The Ka’u Scenic Byways is a Ka’u Chamber committee.  It installed signage along Highway 11 in Ka’u and an educational kiosk in Na’alehu.  It was also responsible for the interpretive displays at the Ocean View Scenic Overlook. 
To read comments, add your own, and like this story, see facebook.com/kaucalendar.

CHRIS YEATON IS BACK IN TOWN. His Friday slak-key guitar performance  at Hana Hou Restaurant was like a home-coming.  The well-known Ka’u musician, who last played at the Na’alehu restaurant about six years ago, will once again be a fixture, playing there on the last Friday of each month. 


“I can’t think of any other restaurant I’d rather play,” said Yeaton, who entertained a packed restaurant on Friday.
Chris Yeaton will play at Hanna Hou on the last
Friday of the month. Photo by Ann Bosted


Yeaton, a former Ocean View resident and business owner, now lives in Kona, but still visits his Ka’u cabin at weekends with his growing family. He founded a catchment tank and swimming pool service in the district in approximately 2004.  When the business grew too big for one person, Yeaton brought in his brother, Corey Yeaton, who eventually went on to purchase Pacific Blue Catchment. Chris now works exclusively with his Kona swimming pool business,
     Yeaton’s passion for slack key guitar music began when he heard Keola Beamer play, and he was determined to learn to play in that style. Beamer is a Hawaiian slack-key guitar master, best known as the composer of Honolulu City Lights and an innovative musician who fused Hawaiian roots and contemporary music. Yeaton bought all Beamer’s instructional books and videos, and taught himself the basics. Then in 2002 he was able to attend a music camp with the Beamer family, where he honed his skills.
To read comments, add your own, and like this story, see facebook.com/kaucalendar.

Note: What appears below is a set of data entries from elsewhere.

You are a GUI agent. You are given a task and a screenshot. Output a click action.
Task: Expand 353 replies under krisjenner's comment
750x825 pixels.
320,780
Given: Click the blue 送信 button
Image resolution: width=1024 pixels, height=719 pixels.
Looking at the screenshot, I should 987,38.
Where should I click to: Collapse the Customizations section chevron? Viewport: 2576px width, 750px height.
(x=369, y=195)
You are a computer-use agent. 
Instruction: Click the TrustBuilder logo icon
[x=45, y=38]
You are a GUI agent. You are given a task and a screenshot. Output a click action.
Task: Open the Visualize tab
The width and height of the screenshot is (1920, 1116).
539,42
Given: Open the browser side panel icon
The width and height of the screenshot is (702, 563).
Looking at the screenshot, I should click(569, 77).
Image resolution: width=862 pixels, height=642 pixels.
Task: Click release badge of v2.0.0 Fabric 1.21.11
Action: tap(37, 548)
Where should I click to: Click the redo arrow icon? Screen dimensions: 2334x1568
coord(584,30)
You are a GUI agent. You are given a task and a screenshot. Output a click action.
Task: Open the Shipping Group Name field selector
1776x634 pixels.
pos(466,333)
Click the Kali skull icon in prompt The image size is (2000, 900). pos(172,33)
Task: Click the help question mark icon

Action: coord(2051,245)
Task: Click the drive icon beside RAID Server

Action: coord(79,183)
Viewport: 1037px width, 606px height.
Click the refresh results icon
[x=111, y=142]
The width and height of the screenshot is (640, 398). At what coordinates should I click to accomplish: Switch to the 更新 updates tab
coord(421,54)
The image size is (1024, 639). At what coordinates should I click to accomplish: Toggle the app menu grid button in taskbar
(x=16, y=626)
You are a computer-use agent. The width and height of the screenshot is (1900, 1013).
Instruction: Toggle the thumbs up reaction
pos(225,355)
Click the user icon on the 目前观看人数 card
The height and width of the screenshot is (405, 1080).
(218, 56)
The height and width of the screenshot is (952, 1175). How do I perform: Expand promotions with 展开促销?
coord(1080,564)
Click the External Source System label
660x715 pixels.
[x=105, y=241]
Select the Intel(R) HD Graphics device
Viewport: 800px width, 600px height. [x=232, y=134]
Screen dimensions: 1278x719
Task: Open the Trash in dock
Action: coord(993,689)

KA`U FARM BUREAU has set its first meeting of 2017 for Feb. 15 at the auxiliary room at the new gymnasium in Pahala at 6 p.m. Election of new officer elections is planned for the meeting, said Ka`u Farm Bureau President Brenda Iokepa-Moses. She is currently attening the National Association of Conservation Districts meeting in Denver until Feb. 1, representing the state of Hawai`i.

AN UPDATE ON MAUNA LOA ACTIVITY AND MONITORING EFFORTS will he held on Tuesday, Jan. 31 at 7 p.m. at Kilauea Visitor Center in Hawai`i Volcanoes National Park as the wrap-up of Volcano Awareness Month. The presentation is by USGS hawaiian Volcano Observatory scientist Ingrd Johanson. Free; park entrance fees apply.

KA`U FOOD PANTRY TUESDAY, JAN. 31 from 11:30 a.m. to 1 p.m. at St. Judes Episcopal Church in Ocean View.